— START OF Records shown —

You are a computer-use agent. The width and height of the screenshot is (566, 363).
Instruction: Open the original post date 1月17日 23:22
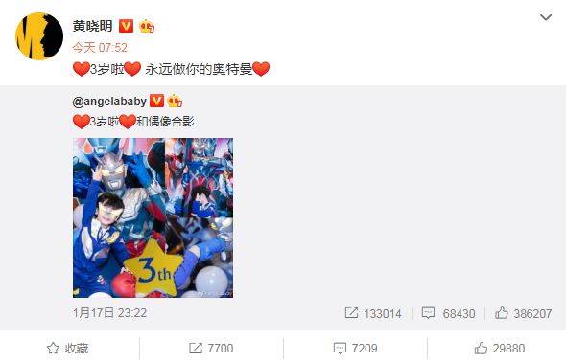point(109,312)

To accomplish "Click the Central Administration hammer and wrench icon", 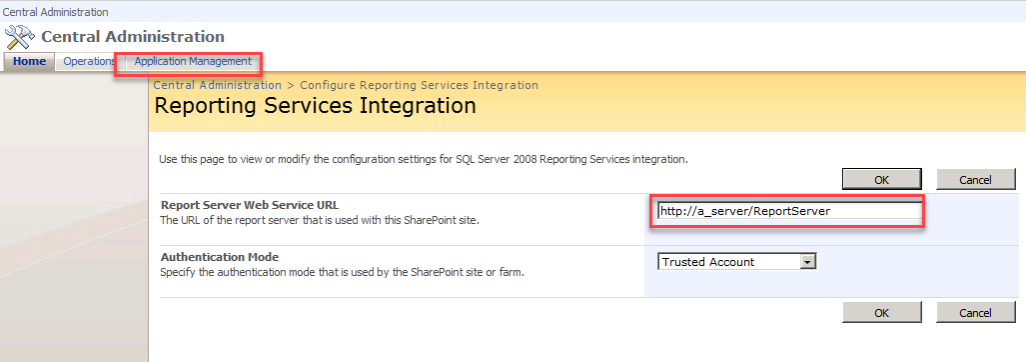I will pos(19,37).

— END OF Records shown —
— START OF Records shown —

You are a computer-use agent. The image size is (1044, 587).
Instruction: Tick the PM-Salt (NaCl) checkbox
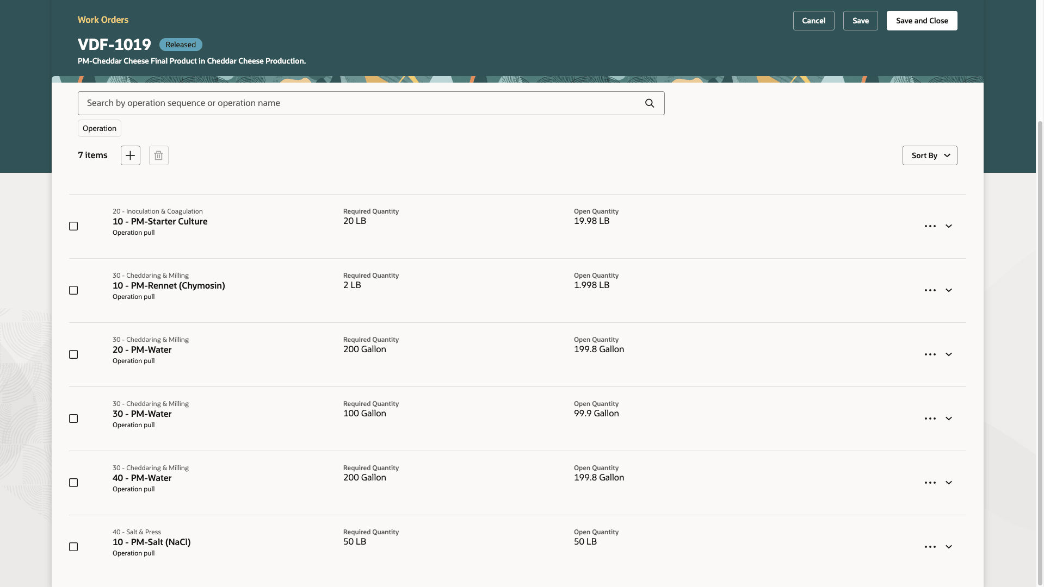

— END OF Records shown —
— START OF Records shown —

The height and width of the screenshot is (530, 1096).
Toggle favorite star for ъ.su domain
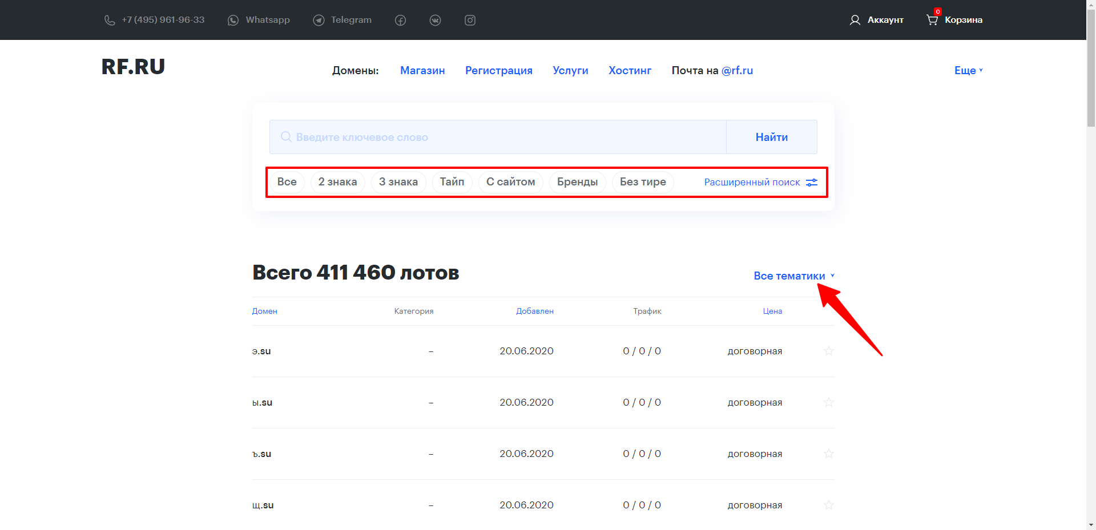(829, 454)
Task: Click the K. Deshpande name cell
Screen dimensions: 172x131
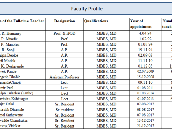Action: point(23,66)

— END OF Records shown —

Exercise details =
List every line in the items above that contains the string "computer". Case counts.

Written solution =
You are a computer-use agent. The width and height of the screenshot is (566, 363).
You are a computer-use agent. The image size is (1044, 587).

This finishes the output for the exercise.